You can use GitHub actions to generate a badge using GitHub Workflow (no need to other servers). You could write your own jobs/steps or use my just published action: https://github.com/marketplace/actions/badge-action .

First, you need to parse the coverage result file and extract the value (81 in your example). Here, I used parse-coverage-report as an example command (you'll need to create it by yourself). Finally, save this value as a GitHub workflow output:

on: [push]

jobs:
  coverage:
    runs-on: ubuntu-latest
    name: Generate test coverage badge
    steps:

    - name: Generate a coverage value
      id: coverage
      # Generates a GitHub Workflow output named `lines`
      run: |
        COVERAGE="$( parse-coverage-report )"
        echo "##[set-output name=lines;]${COVERAGE}%"

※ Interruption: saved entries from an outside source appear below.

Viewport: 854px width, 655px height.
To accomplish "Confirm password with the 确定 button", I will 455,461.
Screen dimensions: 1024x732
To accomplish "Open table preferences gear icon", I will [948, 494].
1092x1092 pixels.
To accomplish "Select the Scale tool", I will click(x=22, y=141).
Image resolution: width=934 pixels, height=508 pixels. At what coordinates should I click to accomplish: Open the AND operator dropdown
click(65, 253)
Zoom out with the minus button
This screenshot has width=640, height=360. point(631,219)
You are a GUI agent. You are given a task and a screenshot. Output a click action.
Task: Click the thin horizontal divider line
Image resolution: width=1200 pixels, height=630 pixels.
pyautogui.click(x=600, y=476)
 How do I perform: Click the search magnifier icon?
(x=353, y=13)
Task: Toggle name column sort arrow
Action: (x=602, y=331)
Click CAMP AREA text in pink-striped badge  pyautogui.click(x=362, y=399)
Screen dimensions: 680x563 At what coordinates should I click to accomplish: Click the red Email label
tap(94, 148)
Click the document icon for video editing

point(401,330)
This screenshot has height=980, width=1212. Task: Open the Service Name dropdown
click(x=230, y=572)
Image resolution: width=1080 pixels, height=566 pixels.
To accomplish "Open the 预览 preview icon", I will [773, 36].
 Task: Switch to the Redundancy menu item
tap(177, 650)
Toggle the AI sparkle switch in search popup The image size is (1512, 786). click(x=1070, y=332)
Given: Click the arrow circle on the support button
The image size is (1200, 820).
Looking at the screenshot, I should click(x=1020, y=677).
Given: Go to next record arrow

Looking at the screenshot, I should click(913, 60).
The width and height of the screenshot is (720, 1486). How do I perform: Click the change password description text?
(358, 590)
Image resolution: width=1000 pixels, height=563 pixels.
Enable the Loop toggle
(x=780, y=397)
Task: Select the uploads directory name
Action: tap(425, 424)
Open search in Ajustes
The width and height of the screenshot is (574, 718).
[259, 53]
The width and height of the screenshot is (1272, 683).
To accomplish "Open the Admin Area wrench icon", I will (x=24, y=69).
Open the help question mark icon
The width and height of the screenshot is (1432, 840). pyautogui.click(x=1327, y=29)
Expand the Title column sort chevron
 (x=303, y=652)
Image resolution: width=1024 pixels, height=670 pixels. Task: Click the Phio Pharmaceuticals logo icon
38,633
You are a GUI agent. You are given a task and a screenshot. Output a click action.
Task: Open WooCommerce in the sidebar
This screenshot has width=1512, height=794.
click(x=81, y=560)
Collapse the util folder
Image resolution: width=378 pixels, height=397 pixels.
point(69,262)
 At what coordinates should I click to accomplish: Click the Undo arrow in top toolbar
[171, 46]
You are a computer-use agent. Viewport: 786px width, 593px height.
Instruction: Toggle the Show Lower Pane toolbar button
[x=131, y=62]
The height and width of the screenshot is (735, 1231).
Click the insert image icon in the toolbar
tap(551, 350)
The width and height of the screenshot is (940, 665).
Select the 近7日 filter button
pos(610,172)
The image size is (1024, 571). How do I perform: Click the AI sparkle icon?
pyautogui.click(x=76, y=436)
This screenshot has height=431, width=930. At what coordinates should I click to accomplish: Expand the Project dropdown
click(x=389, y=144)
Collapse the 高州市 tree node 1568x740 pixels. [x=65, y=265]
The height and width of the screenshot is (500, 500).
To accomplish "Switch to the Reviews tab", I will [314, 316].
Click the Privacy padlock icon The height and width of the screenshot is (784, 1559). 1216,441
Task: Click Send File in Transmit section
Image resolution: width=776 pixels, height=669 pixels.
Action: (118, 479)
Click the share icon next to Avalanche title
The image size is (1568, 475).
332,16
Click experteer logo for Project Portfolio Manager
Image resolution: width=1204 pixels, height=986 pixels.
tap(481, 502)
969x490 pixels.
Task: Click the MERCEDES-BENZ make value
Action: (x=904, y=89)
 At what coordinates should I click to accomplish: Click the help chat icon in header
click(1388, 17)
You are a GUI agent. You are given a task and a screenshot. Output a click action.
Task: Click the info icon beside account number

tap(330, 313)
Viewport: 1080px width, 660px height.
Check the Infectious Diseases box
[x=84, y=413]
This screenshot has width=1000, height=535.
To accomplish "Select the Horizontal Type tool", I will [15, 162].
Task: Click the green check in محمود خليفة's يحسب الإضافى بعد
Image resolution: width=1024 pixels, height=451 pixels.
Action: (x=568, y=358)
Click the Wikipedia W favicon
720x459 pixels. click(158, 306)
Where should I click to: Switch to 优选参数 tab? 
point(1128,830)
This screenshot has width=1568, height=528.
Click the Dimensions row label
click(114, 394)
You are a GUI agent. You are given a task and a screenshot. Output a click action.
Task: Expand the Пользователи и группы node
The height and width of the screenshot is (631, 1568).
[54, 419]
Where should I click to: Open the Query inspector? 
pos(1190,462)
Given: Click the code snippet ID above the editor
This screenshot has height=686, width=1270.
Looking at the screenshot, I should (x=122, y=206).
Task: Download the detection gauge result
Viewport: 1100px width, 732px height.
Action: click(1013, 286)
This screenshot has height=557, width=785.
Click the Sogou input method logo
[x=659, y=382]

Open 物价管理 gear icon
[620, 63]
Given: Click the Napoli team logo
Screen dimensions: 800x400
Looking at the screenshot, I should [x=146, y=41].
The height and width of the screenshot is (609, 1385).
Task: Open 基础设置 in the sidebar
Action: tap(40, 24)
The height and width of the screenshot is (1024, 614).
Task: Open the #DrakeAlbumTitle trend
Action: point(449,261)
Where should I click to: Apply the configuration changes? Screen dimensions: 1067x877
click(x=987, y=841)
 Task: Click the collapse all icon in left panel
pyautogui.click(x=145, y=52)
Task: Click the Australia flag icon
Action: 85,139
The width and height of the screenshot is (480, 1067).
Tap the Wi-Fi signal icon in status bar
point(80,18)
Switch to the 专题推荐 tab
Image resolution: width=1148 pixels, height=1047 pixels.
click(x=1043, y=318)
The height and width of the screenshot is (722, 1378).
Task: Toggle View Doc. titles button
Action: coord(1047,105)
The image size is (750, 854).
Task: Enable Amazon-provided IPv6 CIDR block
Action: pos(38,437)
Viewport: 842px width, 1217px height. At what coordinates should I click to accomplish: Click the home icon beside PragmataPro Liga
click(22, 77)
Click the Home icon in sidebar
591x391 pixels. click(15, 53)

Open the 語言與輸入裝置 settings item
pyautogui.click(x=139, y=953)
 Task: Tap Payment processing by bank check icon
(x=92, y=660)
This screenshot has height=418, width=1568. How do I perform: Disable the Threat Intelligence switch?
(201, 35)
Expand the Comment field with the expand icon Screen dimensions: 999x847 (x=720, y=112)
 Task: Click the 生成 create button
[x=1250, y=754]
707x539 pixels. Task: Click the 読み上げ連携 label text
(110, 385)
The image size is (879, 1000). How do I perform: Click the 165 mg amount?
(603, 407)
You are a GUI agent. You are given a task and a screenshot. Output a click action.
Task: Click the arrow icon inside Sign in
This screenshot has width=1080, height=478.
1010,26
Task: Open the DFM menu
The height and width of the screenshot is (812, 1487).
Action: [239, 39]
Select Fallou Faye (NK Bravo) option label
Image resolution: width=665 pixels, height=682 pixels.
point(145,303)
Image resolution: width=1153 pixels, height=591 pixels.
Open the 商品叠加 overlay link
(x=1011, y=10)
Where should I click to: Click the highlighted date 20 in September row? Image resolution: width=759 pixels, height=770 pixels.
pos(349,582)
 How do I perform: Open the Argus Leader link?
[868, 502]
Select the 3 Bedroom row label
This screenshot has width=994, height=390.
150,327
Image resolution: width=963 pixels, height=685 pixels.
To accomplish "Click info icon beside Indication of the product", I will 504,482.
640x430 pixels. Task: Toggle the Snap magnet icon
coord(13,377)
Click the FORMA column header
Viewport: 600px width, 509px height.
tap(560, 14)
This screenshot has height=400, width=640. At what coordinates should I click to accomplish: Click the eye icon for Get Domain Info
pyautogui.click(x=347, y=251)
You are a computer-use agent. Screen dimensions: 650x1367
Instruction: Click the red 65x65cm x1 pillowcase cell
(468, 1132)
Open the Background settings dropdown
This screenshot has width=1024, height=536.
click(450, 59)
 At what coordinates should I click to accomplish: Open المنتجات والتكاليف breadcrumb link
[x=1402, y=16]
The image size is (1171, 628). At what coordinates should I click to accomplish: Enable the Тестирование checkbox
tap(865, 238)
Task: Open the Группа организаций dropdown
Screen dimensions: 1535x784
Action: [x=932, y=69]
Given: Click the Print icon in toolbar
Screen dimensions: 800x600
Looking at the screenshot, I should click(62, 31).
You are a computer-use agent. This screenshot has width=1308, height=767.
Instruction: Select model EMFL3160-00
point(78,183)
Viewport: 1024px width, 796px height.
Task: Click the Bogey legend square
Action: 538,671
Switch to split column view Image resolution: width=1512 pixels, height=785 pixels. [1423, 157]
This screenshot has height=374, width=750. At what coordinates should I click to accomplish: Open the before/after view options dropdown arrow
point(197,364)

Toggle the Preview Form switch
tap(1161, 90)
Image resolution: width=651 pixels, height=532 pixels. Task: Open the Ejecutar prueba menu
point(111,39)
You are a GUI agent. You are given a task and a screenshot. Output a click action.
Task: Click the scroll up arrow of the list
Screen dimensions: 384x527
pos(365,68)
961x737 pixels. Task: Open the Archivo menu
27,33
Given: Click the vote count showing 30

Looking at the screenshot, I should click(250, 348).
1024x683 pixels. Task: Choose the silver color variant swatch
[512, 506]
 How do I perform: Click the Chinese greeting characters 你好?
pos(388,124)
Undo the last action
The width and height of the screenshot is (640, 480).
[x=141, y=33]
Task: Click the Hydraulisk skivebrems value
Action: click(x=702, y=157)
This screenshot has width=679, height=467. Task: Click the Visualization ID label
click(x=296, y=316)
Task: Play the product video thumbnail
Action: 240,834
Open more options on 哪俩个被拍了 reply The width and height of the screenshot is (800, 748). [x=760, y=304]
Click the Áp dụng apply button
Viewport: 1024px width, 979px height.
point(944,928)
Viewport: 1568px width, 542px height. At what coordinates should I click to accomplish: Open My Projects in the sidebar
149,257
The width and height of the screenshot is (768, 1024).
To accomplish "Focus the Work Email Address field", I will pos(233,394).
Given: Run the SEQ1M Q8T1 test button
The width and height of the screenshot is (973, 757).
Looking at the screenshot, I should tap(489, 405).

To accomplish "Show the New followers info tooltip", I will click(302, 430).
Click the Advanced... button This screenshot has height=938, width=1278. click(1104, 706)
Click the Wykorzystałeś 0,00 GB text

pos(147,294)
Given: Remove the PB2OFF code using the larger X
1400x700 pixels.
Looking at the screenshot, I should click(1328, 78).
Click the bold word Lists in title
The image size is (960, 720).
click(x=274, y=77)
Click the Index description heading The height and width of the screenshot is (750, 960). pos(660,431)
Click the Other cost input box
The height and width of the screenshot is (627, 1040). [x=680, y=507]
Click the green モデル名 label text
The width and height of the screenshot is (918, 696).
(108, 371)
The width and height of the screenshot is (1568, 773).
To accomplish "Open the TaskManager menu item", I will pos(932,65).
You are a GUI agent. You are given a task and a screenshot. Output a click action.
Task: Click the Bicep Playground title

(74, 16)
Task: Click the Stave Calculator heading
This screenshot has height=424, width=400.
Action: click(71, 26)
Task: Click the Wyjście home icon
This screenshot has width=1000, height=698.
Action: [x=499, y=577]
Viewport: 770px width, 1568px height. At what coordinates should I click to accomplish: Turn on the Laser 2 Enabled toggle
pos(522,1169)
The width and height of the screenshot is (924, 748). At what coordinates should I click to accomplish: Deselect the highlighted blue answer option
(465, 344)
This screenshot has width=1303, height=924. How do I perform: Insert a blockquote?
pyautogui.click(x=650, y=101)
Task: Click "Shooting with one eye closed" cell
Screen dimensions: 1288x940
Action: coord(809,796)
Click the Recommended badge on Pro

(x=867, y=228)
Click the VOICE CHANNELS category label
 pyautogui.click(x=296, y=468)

    # Use the output from the `coverage` step
    - name: Generate the badge SVG image
      uses: emibcn/badge-action@v1
      with:
        label: 'Test coverage'
        status: ${{ steps.coverage.outputs.lines }}
        color: 'blue,555,daf'
        path: badge.svg

This saves the badge as file badge.svg. Now, you decide wether to upload this badge to the same repository, to an S3 or whatever you prefer. Being that a coverage report, I suppose you'll like to upload that to same's repo 1) same branch it was extracted from or 2) dedicated branch badges:

1) Push to same branch it was extracted from

    - name: Extract branch name
      shell: bash
      run: echo "##[set-output name=branch;]$(echo ${GITHUB_REF#refs/heads/})"
      id: extract_branch
    - name: Create badges dir if necessary
      run: mkdir -p .github/badges
    - name: Generate the badge SVG image
      uses: emibcn/badge-action@v1
      with:
        label: 'Test coverage'
        status: ${{ steps.coverage.outputs.lines }}
        color: 'blue,555,daf'
        path: .github/badges/badge.svg
    - name: Commit badge
      run: |
        git config --local user.email "action@github.com"
        git config --local user.name "GitHub Action"
        git add .github/badges/badge.svg
        git commit -m "Add/Update badge"
    - name: Push badge commit
      uses: ad-m/github-push-action@master
      with:
        github_token: ${{ secrets.GITHUB_TOKEN }}
        branch: ${{ steps.extract_branch.outputs.branch }}

The extract_branch step has been taken from https://stackoverflow.com/a/58035262/2928168 .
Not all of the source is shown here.